[Screen grounding examples]
· · · · · · ·

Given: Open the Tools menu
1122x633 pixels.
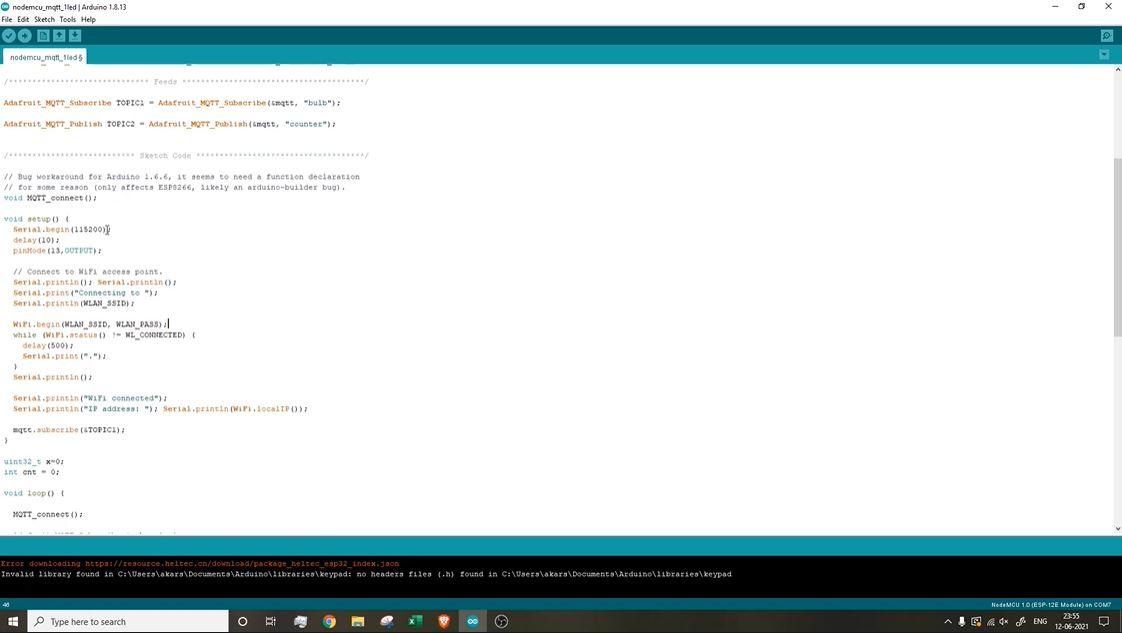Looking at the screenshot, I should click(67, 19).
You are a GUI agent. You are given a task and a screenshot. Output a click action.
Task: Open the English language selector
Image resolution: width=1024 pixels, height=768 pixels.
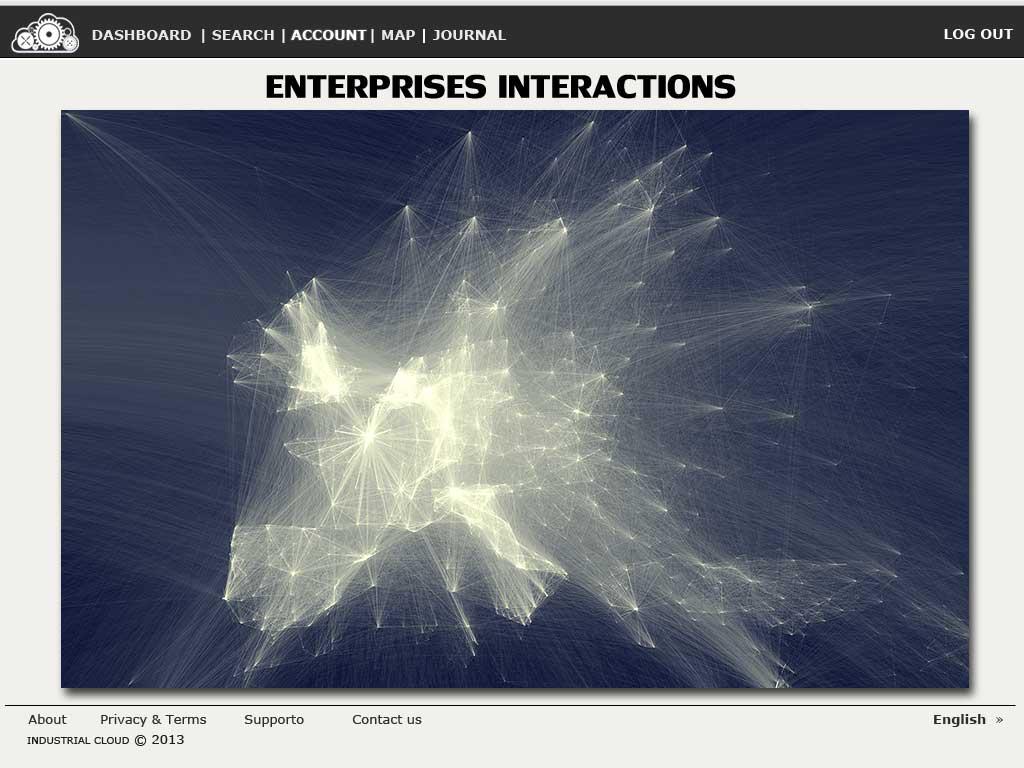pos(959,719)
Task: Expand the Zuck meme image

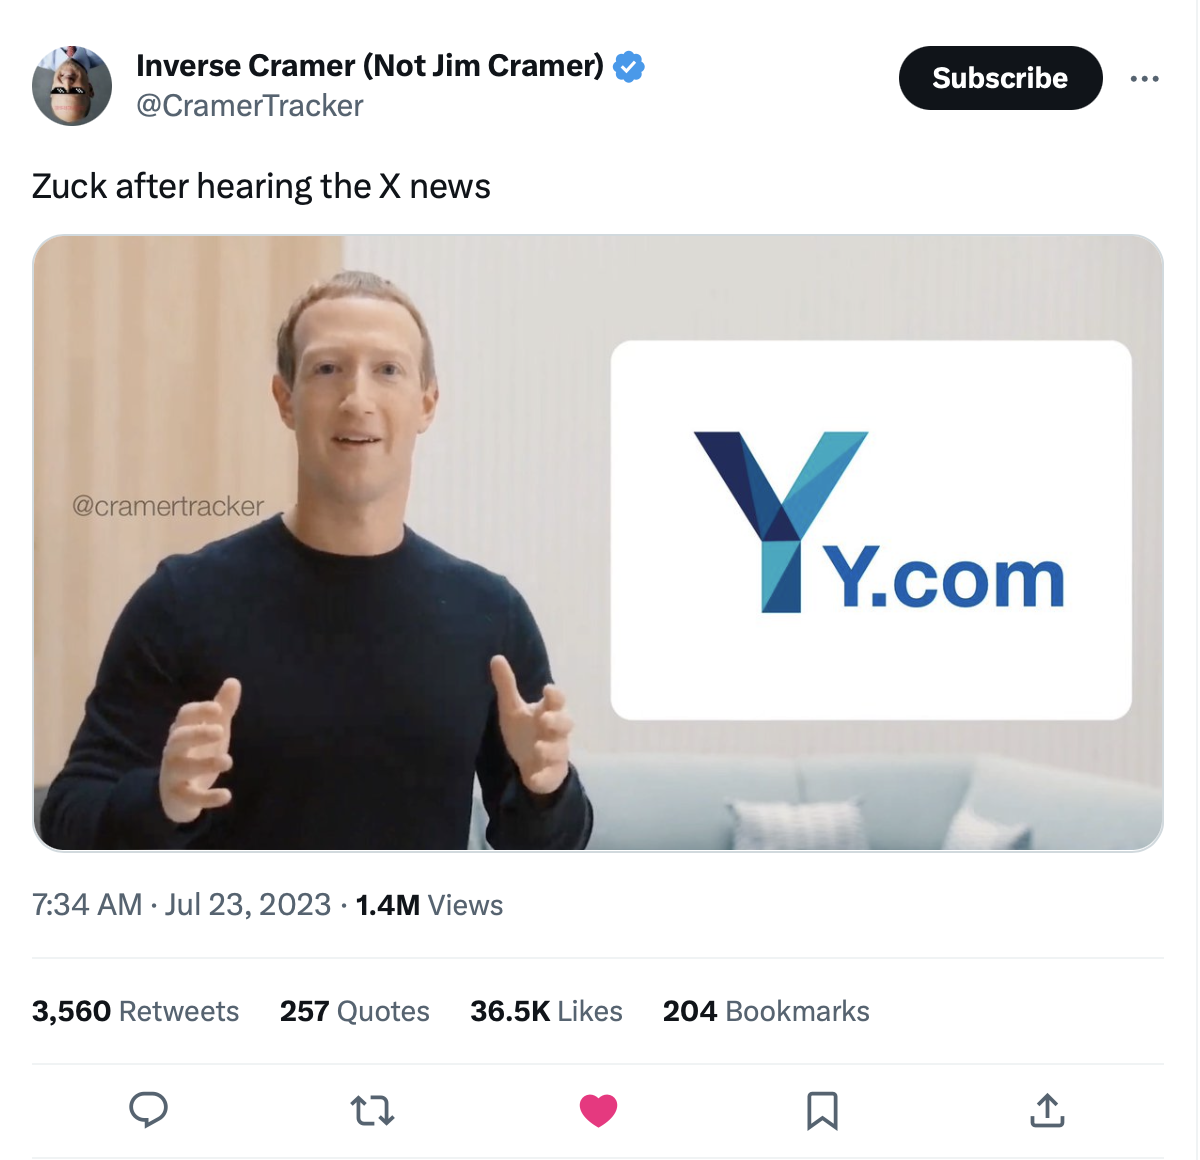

· · · · · · ·

§ **TASK INSTRUCTIONS**:
Return all of the lines above word for word, leaving out the pictures.

§ **RESPONSE FOR THIS EXERCISE**:
Given: Open the Tools menu
1122x633 pixels.
Looking at the screenshot, I should click(67, 19).
You are a GUI agent. You are given a task and a screenshot. Output a click action.
Task: Open the English language selector
Image resolution: width=1024 pixels, height=768 pixels.
pos(959,719)
Task: Expand the Zuck meme image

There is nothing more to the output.